Saturday, July 19, 2014

Long Run Groove

I'm getting back into the swing of the Saturday long runs with =PR= DTP. I love having a group of people to run with and a training plan to follow. Today's goal was 5 miles, with the last 2 building to race pace. I don't yet know what my half marathon race pace is; for Nike Women's Half Marathon, my pace was 12:45. I had a strong race with solid negative splits so I'm certainly looking to improve on that for the Philadelphia Half. Catherine thinks I can beat 2:30, which would mean at least 11:26 pace, I think.

Christina came out to run with us today which was awesome! I haven't run with her in a couple of months and really miss her. So I was running with four of my favorite women and the happy energy over the first mile was palpable as we chattered away. It made the 5 am alarm worth it! We stopped at the 2.5 mile mark to turn around, fuel, and take a "groupie" (my niece informs me a selfie with 3 or more people is a groupie. who knew?).

Christina, me, Marian, Catherine, Karen
(red blur in the back is a bicyclist!)

For the last half of the run I went out a bit faster with Catherine to work on building to race pace. My first three miles were very consistent: 12:25, 12:22, 12:25. The fourth mile was 11:39. Catherine encouraged me to take off for the fifth and keep building, and I ran 10:27. It felt really good. Catherine is gently brainwashing me into doing a marathon. She is very compelling...

After 5 miles I was happy to be done and cooling down. Catherine was just getting started, however, as she had 12 miles on her Richmond Marathon training schedule. She was looping back to our coolers, though, because she needed to test her blood sugar. Catherine has prediabetes, and it is one of those infuriatingly unfair situations (my words, not hers) where she does everything right in terms of lifestyle interventions - exercising and eating right, keeping her weight down - and it doesn't resolve on its own. Running long distances requires fuel - carbohydrate fuel - which can throw blood sugar out of whack. Catherine is diligently monitoring her blood sugar and keeping a nutrition log so she can learn about what works best.
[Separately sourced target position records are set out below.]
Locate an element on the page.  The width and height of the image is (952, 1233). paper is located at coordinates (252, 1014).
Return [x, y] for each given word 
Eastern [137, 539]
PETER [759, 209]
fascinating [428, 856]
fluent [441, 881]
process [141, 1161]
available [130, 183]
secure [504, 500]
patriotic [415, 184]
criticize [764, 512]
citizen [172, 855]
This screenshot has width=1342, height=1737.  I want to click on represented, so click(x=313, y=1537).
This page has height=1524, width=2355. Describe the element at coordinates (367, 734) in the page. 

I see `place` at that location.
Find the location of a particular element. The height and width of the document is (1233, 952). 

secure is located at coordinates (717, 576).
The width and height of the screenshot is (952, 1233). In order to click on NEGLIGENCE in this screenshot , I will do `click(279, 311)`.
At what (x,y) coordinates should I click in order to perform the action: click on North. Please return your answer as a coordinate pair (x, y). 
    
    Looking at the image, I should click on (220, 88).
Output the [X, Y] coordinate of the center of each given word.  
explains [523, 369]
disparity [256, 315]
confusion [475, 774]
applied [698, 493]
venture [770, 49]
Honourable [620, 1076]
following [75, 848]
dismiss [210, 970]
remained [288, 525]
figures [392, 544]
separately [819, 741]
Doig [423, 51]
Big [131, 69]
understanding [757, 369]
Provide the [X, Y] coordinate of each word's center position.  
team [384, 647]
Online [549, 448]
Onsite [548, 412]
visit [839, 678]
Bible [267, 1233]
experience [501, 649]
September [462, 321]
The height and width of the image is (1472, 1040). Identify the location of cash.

You can read about her early "lessons learned" in her fabulous blog: Live to Run, Run to Live.

Catherine's blood glucose testing kit
(which ironically isn't covered by insurance because it is preventive)

I felt energized by this morning's run and the wonderful women who ran with me. I feel lucky and grateful.

2 comments:

  1. Sounds like you are making great progress girlfriend!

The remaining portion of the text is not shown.